Kalyana grows Albertsons’s Own Brands alcohol selection, which encompasses more than 50 brands and 140 SKUs for wine, beer and spirits.
Kalyana also bolsters Albertsons’ sustainable products among its private label lineup, like the sustainably caught seafood under its Waterfront Bistro brand and O Organics coffee, which is 100% certified sustainable by Fair Trade USA. Other sustainable efforts by Albertsons include expanding its vertically farmed produce by working with Plenty and Bowery Farming, along with pledging to reduce plastic packaging by 2025.
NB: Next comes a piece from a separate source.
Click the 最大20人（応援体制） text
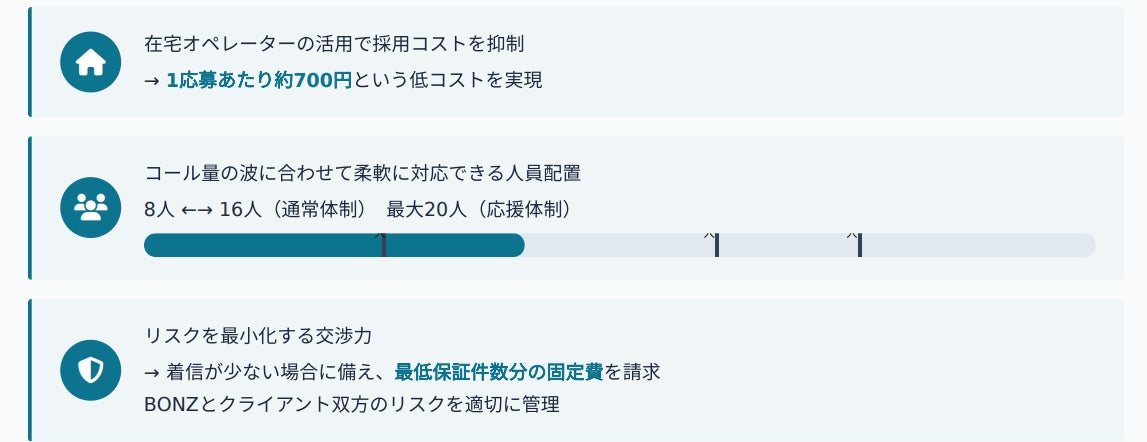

Kalyana, which grows its grapes in California's Central Coast, employs a number of sustainability techniques, which include growing native grasses, using recycled water from the production facility for the vineyards and relying on predatory birds for pest control.
Wine’s strong ties to land and agriculture make it a prime product category to further sustainability branding, Bourcard Nesin, beverage analyst for banking and financial services company Rabobank, wrote in an email.
“Clearly Albertsons is picking up on signals that at least some of their wine consumers are highly motivated by sustainability,” Nesin said. “To be honest, it is kind of an obvious addition to make to their wine portfolio.”
With the pandemic prompting localities to loosen their alcohol laws and pouring alcohol sales into the grocery industry, now is an opportune time to expand private label alcohol, analysts have said, noting that private label is still a fraction of the alcohol market.
For grocers that have already ventured into private label alcohol, like Gelson’s Markets and Giant Food, wine is a particularly popular choice due to it being an exploratory category that lends itself well to a range of price points. Nesin noted that private labels often respond to, rather than drive, trends. Albertsons has said that it wants to tap into premiumization and health and wellness trends with its alcohol portfolio.